[Work item] Of the entries below, return exactly those lines that fall between the one containing "Task: Open link" and the one containing "Image resolution: width=915", the two end lines included.

START Material supplied

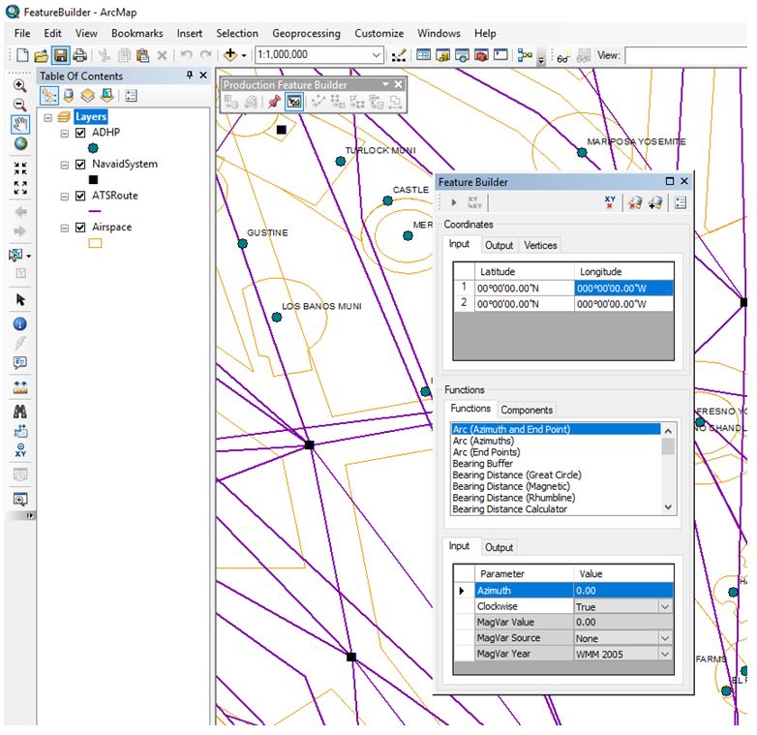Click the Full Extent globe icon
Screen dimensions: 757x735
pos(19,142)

END Material supplied
START Material supplied

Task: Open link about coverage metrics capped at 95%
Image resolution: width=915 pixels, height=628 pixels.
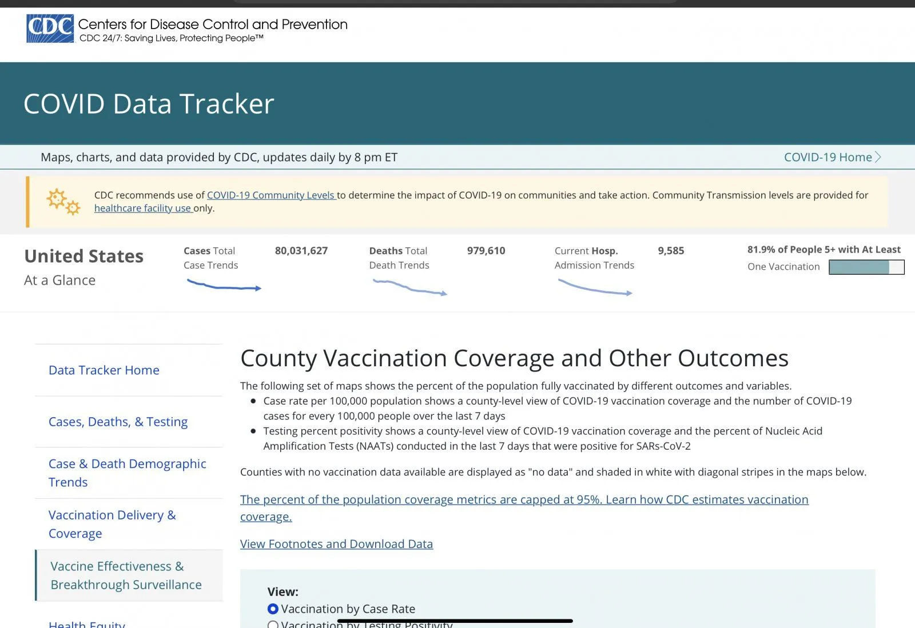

END Material supplied
START Material supplied

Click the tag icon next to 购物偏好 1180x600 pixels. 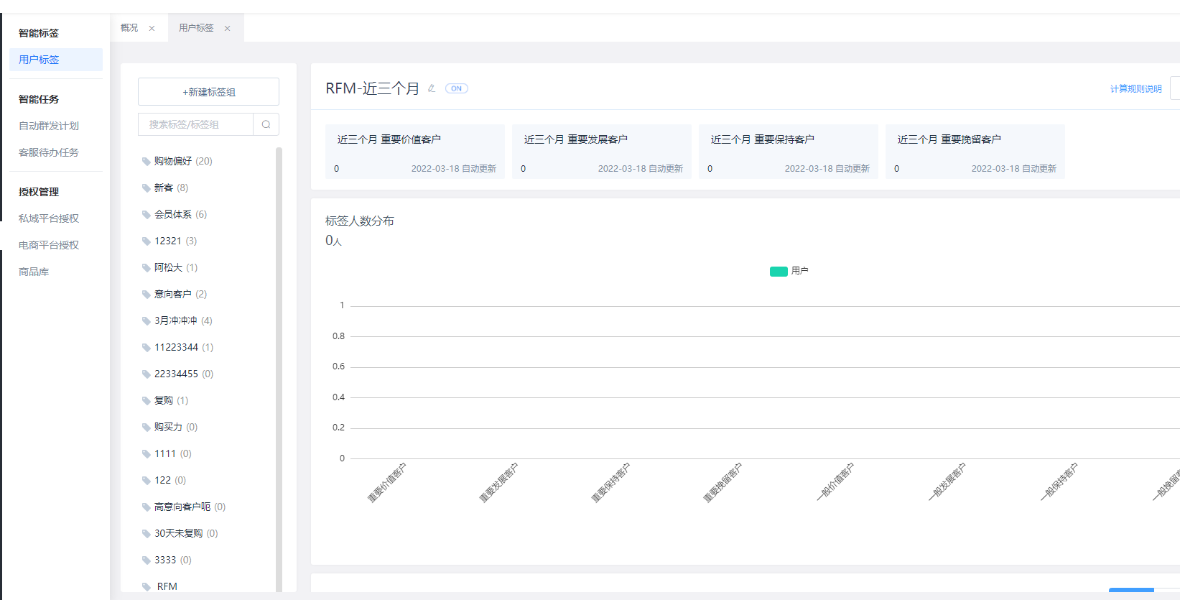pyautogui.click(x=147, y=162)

END Material supplied

[Answer to this task]
Task: Open link about coverage metrics capped at 95%
Image resolution: width=915 pixels, height=628 pixels.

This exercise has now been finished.